◆ **DOCUMENT**
# Maxtor One Touch Help!!!!!



## cali4niacanuck (Feb 6, 2007)

Hi, I cannot access my Maxtor One Touch External hard drive anymore. When I push the One touch button I get the following message:"From Retrospect Express:Script "MaxtorOneTouch" failed during automatic execution,error-1102 (drive missing/unavailable).Please launch Retrospect Express and check the log for details." My computer "sees" the drive it shows up in My Computer as drive :F. It also shows up in the Device Manager option as well as when I right click on "Manage" in My Computer and double click on Disk Management. When I try to click on local disk F: I get the following error message "F:\ is not accessible.Access is denied." with an OK button under the text. I have noticed that at one time it never used to say "local disk F:" I think it used to say F:\"Maxtor OneTouch" but I can't be certain. Any way to "open" the hard drive with out having to reformat and losing some precious data? And for those I'm certain who will ask: yes I've tried to uninstall and re-install the drivers with no success. Any feedback is greatly appreciated.Thanks.


----------



## oliver.d (Feb 6, 2007)

Can you get the log it talks about in retrospect express?


----------



## cali4niacanuck (Feb 6, 2007)

+	Duplicate using Maxtor OneTouch at 2/6/2007 2:40 PM
Can't access volume Backup copy of Drive C (C) on Maxtor (F, error -1102 (drive missing/unavailable)
2/6/2007 2:40:51 PM: Execution incomplete
Quit at 2/6/2007 2:40 PM
That's the message I'm getting in Retrospect.


----------



## oliver.d (Feb 6, 2007)

Have you tried using the device on another PC? That would isolate whether or not it is a problem with the drive, or if we should pursue troubleshooting the PC.


----------



## cali4niacanuck (Feb 6, 2007)

Well I don't really have access to another computer. ?????????? Now what????


----------



## cali4niacanuck (Feb 6, 2007)

Bump for help


----------



## Compiler (Oct 11, 2006)

Take it to a friend's computer... or at the very worst - the store you bought it from and plug it into a demo PC on the shelf and see what ya get.

Either the drivers have failes or the port has failes or the device has failed.

(Hence, I prefer the straight/plain ext. backup drives = no drivers)


----------



## cali4niacanuck (Feb 6, 2007)

(Hence, I prefer the straight/plain ext. backup drives = no drivers)[/QUOTE]
What would be the difference between what I have and this statement. Don't all Hard drives need drivers to be recognized?

◆ **GIVEN RECORDS**
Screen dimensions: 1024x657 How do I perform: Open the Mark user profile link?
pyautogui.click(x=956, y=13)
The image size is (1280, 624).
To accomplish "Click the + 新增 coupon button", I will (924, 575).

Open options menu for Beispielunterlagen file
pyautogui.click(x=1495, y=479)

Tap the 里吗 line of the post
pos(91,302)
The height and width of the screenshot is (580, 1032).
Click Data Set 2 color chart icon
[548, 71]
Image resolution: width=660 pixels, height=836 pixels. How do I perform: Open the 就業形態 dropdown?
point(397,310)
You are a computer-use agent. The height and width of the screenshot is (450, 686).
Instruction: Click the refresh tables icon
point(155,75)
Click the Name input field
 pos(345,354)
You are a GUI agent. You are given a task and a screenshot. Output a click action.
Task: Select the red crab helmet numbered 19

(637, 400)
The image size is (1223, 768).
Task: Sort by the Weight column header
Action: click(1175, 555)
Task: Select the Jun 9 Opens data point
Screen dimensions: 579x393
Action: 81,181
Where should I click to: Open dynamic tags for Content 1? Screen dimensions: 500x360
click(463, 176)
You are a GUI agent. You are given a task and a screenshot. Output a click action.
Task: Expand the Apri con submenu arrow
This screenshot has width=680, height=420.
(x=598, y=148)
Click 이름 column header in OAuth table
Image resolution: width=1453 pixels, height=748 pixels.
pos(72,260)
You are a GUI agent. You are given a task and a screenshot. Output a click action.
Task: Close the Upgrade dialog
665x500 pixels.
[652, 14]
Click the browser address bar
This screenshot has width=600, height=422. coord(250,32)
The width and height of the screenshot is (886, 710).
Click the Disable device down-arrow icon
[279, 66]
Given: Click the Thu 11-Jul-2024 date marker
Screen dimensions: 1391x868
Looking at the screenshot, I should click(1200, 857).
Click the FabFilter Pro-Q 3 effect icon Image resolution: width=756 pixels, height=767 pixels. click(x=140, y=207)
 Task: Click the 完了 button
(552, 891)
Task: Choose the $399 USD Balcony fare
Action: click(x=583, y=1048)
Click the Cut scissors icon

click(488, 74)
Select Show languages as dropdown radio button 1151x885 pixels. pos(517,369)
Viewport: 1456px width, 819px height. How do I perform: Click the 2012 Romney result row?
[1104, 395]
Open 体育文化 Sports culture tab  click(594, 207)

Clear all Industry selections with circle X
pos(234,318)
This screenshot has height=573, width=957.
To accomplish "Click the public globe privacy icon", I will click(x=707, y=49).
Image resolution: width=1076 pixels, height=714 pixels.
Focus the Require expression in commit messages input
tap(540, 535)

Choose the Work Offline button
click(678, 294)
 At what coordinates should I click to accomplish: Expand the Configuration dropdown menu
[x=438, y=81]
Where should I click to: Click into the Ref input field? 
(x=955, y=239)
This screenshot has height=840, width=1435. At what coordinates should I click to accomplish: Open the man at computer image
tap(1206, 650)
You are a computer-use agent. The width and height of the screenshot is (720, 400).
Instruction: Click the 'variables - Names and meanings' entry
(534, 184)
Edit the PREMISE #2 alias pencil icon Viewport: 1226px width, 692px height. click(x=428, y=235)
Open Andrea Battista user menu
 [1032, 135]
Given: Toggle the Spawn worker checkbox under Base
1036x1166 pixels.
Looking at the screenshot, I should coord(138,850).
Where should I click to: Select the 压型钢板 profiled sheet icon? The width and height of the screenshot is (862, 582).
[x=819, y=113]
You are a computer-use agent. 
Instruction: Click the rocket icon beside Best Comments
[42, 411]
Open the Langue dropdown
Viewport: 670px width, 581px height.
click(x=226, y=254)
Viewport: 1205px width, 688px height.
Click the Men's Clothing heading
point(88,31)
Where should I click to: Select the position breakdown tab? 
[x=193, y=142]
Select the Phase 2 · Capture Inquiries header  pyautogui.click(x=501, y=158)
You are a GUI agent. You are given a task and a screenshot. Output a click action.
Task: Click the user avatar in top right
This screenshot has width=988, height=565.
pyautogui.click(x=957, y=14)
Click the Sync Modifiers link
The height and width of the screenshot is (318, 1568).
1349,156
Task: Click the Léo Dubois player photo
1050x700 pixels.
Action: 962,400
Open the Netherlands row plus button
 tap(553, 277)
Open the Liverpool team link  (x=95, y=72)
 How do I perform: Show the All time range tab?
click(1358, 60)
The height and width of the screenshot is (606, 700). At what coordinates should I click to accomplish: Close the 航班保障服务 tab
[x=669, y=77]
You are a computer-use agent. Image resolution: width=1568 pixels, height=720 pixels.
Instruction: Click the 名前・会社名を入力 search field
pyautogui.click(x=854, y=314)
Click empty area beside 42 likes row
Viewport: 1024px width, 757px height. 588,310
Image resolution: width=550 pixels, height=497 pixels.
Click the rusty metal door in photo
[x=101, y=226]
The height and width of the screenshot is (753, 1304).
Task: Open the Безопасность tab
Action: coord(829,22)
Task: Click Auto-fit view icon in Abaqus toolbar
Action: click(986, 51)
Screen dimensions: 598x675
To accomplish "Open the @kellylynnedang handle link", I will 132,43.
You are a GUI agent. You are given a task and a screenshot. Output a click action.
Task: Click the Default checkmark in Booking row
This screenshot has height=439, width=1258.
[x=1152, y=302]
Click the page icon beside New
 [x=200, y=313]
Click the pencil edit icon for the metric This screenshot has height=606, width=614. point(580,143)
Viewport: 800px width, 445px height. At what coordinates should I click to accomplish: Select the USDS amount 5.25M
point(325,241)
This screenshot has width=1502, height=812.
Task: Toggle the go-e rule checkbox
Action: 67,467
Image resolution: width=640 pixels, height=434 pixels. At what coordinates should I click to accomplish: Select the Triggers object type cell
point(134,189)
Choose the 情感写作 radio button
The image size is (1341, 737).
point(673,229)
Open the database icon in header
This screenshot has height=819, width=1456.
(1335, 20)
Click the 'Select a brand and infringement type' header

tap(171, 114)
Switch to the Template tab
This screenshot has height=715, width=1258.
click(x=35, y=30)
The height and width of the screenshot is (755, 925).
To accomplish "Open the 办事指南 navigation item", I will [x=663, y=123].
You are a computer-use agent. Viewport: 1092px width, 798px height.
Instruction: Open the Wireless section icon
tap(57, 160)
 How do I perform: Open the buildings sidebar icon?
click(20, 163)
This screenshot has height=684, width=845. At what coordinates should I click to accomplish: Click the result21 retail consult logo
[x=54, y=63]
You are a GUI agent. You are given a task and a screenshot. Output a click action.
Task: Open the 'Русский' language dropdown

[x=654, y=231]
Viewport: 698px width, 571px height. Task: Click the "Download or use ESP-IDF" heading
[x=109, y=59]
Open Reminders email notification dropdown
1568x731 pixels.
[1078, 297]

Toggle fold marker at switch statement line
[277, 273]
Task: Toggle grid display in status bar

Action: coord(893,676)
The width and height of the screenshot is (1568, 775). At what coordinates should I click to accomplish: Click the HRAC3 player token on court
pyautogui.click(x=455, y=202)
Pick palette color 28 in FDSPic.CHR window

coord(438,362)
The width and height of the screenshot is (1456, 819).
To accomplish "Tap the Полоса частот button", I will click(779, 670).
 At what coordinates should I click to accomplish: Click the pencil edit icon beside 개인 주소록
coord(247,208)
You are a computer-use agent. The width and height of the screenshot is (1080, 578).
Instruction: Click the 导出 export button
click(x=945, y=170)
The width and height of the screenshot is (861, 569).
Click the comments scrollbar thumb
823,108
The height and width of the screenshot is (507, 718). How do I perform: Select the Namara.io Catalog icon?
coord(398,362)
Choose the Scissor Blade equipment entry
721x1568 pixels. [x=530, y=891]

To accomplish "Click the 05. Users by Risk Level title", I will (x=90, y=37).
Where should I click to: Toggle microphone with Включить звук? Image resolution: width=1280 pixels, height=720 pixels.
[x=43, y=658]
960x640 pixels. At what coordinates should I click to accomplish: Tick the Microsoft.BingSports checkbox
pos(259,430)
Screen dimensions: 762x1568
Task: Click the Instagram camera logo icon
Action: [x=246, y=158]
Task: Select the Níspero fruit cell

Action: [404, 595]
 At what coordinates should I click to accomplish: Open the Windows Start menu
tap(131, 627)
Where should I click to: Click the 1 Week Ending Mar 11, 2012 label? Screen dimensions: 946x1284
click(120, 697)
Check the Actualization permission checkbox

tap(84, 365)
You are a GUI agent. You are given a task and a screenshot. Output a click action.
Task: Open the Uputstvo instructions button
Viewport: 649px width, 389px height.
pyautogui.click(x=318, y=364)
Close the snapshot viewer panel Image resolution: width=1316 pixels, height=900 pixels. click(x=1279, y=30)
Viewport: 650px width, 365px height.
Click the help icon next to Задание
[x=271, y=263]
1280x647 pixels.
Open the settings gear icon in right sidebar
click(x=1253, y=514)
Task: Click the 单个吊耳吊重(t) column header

◆ **EXERCISE TASK**
Retype the passage of the Maxtor One Touch thread that opens with the words containing "Bump for help" and closes with "what ya get.".

◆ **RESPONSE TO THE EXERCISE**
Bump for help


----------



## Compiler (Oct 11, 2006)

Take it to a friend's computer... or at the very worst - the store you bought it from and plug it into a demo PC on the shelf and see what ya get.